§ Task item: Copy out the records that follow, leaving every character as it is.

:: Supplied entries ::

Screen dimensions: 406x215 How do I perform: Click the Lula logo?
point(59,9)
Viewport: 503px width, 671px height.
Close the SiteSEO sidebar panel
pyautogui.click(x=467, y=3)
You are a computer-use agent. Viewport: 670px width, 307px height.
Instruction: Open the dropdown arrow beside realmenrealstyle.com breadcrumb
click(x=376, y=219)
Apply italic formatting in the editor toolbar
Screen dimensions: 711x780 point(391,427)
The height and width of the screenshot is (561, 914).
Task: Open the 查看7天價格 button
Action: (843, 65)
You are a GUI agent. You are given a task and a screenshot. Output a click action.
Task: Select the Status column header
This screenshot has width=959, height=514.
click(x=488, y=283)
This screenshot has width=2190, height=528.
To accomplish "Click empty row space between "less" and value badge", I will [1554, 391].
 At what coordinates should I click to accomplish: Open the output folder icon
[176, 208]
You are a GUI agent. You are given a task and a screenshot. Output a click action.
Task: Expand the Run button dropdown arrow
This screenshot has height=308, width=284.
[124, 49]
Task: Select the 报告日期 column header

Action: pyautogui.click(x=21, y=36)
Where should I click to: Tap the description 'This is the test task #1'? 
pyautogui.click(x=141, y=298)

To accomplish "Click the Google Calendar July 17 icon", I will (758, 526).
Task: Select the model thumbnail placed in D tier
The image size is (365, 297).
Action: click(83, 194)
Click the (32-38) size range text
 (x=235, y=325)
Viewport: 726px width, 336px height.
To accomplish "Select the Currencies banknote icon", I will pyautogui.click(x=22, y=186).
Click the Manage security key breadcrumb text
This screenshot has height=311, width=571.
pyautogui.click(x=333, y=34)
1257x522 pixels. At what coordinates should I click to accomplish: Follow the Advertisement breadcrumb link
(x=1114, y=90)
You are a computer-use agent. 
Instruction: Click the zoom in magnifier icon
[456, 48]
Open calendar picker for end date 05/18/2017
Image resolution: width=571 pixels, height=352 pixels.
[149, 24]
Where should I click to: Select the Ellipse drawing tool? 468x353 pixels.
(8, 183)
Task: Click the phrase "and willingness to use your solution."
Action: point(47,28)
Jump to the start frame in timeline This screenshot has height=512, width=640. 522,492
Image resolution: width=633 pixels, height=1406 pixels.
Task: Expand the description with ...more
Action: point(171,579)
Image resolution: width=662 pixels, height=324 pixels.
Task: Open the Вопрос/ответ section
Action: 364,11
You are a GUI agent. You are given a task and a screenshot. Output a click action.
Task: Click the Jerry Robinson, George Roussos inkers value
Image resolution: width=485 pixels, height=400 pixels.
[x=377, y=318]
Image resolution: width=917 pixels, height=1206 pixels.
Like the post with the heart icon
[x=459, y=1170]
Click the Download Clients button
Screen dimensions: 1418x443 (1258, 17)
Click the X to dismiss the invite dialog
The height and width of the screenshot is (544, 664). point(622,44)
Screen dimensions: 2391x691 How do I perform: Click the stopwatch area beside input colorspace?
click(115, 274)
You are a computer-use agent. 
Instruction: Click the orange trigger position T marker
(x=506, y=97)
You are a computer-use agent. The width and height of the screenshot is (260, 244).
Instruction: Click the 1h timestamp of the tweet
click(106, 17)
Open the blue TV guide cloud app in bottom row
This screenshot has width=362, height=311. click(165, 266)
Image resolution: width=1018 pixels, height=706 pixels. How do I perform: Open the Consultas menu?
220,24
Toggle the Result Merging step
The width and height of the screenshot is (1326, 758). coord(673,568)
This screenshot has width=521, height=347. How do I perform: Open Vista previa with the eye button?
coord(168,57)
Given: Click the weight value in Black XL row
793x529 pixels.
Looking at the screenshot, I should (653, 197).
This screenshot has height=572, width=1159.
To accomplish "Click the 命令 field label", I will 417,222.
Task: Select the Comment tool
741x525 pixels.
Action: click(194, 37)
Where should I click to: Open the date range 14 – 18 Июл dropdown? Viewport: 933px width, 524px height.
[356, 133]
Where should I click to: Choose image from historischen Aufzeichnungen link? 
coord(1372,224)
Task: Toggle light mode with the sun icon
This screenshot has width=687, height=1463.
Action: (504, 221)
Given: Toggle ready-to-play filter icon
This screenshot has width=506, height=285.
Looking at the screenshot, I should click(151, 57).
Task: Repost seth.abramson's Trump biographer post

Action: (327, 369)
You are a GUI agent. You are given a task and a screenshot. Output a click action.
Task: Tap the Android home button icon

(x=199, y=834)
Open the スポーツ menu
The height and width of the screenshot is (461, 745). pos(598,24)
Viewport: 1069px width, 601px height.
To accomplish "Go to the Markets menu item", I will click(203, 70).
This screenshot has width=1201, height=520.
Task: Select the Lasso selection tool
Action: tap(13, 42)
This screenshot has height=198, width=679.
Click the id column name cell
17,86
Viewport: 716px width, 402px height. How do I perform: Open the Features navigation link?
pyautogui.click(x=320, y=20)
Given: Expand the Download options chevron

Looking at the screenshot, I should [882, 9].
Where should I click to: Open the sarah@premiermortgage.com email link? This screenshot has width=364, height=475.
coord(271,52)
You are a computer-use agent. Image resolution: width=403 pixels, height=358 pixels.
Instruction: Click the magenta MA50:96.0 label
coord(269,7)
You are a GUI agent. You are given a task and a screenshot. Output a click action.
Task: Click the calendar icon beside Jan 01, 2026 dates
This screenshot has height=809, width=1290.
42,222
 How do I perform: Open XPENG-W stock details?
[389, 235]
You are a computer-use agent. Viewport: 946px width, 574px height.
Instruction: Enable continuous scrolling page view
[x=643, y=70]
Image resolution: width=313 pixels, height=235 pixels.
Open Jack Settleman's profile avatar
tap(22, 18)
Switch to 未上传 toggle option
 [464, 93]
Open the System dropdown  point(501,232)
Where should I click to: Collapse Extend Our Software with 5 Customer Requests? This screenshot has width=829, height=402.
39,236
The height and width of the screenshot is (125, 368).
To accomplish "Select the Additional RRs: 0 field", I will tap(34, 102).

:::

§ Answer box:
Screen dimensions: 406x215 How do I perform: Click the Lula logo?
point(59,9)
Viewport: 503px width, 671px height.
Close the SiteSEO sidebar panel
pyautogui.click(x=467, y=3)
You are a computer-use agent. Viewport: 670px width, 307px height.
Instruction: Open the dropdown arrow beside realmenrealstyle.com breadcrumb
click(x=376, y=219)
Apply italic formatting in the editor toolbar
Screen dimensions: 711x780 point(391,427)
The height and width of the screenshot is (561, 914).
Task: Open the 查看7天價格 button
Action: (843, 65)
You are a GUI agent. You are given a task and a screenshot. Output a click action.
Task: Select the Status column header
This screenshot has width=959, height=514.
click(x=488, y=283)
This screenshot has width=2190, height=528.
To accomplish "Click empty row space between "less" and value badge", I will [1554, 391].
 At what coordinates should I click to accomplish: Open the output folder icon
[176, 208]
You are a GUI agent. You are given a task and a screenshot. Output a click action.
Task: Expand the Run button dropdown arrow
This screenshot has height=308, width=284.
[124, 49]
Task: Select the 报告日期 column header

Action: pyautogui.click(x=21, y=36)
Where should I click to: Tap the description 'This is the test task #1'? 
pyautogui.click(x=141, y=298)

To accomplish "Click the Google Calendar July 17 icon", I will (758, 526).
Task: Select the model thumbnail placed in D tier
The image size is (365, 297).
Action: click(83, 194)
Click the (32-38) size range text
 (x=235, y=325)
Viewport: 726px width, 336px height.
To accomplish "Select the Currencies banknote icon", I will pyautogui.click(x=22, y=186).
Click the Manage security key breadcrumb text
This screenshot has height=311, width=571.
pyautogui.click(x=333, y=34)
1257x522 pixels. At what coordinates should I click to accomplish: Follow the Advertisement breadcrumb link
(x=1114, y=90)
You are a computer-use agent. 
Instruction: Click the zoom in magnifier icon
[456, 48]
Open calendar picker for end date 05/18/2017
Image resolution: width=571 pixels, height=352 pixels.
[149, 24]
Where should I click to: Select the Ellipse drawing tool? 468x353 pixels.
(8, 183)
Task: Click the phrase "and willingness to use your solution."
Action: point(47,28)
Jump to the start frame in timeline This screenshot has height=512, width=640. 522,492
Image resolution: width=633 pixels, height=1406 pixels.
Task: Expand the description with ...more
Action: point(171,579)
Image resolution: width=662 pixels, height=324 pixels.
Task: Open the Вопрос/ответ section
Action: 364,11
You are a GUI agent. You are given a task and a screenshot. Output a click action.
Task: Click the Jerry Robinson, George Roussos inkers value
Image resolution: width=485 pixels, height=400 pixels.
[x=377, y=318]
Image resolution: width=917 pixels, height=1206 pixels.
Like the post with the heart icon
[x=459, y=1170]
Click the Download Clients button
Screen dimensions: 1418x443 (1258, 17)
Click the X to dismiss the invite dialog
The height and width of the screenshot is (544, 664). point(622,44)
Screen dimensions: 2391x691 How do I perform: Click the stopwatch area beside input colorspace?
click(115, 274)
You are a computer-use agent. 
Instruction: Click the orange trigger position T marker
(x=506, y=97)
You are a computer-use agent. The width and height of the screenshot is (260, 244).
Instruction: Click the 1h timestamp of the tweet
click(106, 17)
Open the blue TV guide cloud app in bottom row
This screenshot has width=362, height=311. click(165, 266)
Image resolution: width=1018 pixels, height=706 pixels. How do I perform: Open the Consultas menu?
220,24
Toggle the Result Merging step
The width and height of the screenshot is (1326, 758). coord(673,568)
This screenshot has width=521, height=347. How do I perform: Open Vista previa with the eye button?
coord(168,57)
Given: Click the weight value in Black XL row
793x529 pixels.
Looking at the screenshot, I should (653, 197).
This screenshot has height=572, width=1159.
To accomplish "Click the 命令 field label", I will 417,222.
Task: Select the Comment tool
741x525 pixels.
Action: click(194, 37)
Where should I click to: Open the date range 14 – 18 Июл dropdown? Viewport: 933px width, 524px height.
[356, 133]
Where should I click to: Choose image from historischen Aufzeichnungen link? 
coord(1372,224)
Task: Toggle light mode with the sun icon
This screenshot has width=687, height=1463.
Action: (504, 221)
Given: Toggle ready-to-play filter icon
This screenshot has width=506, height=285.
Looking at the screenshot, I should click(151, 57).
Task: Repost seth.abramson's Trump biographer post

Action: (327, 369)
You are a GUI agent. You are given a task and a screenshot. Output a click action.
Task: Tap the Android home button icon

(x=199, y=834)
Open the スポーツ menu
The height and width of the screenshot is (461, 745). pos(598,24)
Viewport: 1069px width, 601px height.
To accomplish "Go to the Markets menu item", I will click(203, 70).
This screenshot has width=1201, height=520.
Task: Select the Lasso selection tool
Action: tap(13, 42)
This screenshot has height=198, width=679.
Click the id column name cell
17,86
Viewport: 716px width, 402px height. How do I perform: Open the Features navigation link?
pyautogui.click(x=320, y=20)
Given: Expand the Download options chevron

Looking at the screenshot, I should [882, 9].
Where should I click to: Open the sarah@premiermortgage.com email link? This screenshot has width=364, height=475.
coord(271,52)
You are a computer-use agent. Image resolution: width=403 pixels, height=358 pixels.
Instruction: Click the magenta MA50:96.0 label
coord(269,7)
You are a GUI agent. You are given a task and a screenshot. Output a click action.
Task: Click the calendar icon beside Jan 01, 2026 dates
This screenshot has height=809, width=1290.
42,222
 How do I perform: Open XPENG-W stock details?
[389, 235]
You are a computer-use agent. Viewport: 946px width, 574px height.
Instruction: Enable continuous scrolling page view
[x=643, y=70]
Image resolution: width=313 pixels, height=235 pixels.
Open Jack Settleman's profile avatar
tap(22, 18)
Switch to 未上传 toggle option
 [464, 93]
Open the System dropdown  point(501,232)
Where should I click to: Collapse Extend Our Software with 5 Customer Requests? This screenshot has width=829, height=402.
39,236
The height and width of the screenshot is (125, 368).
To accomplish "Select the Additional RRs: 0 field", I will tap(34, 102).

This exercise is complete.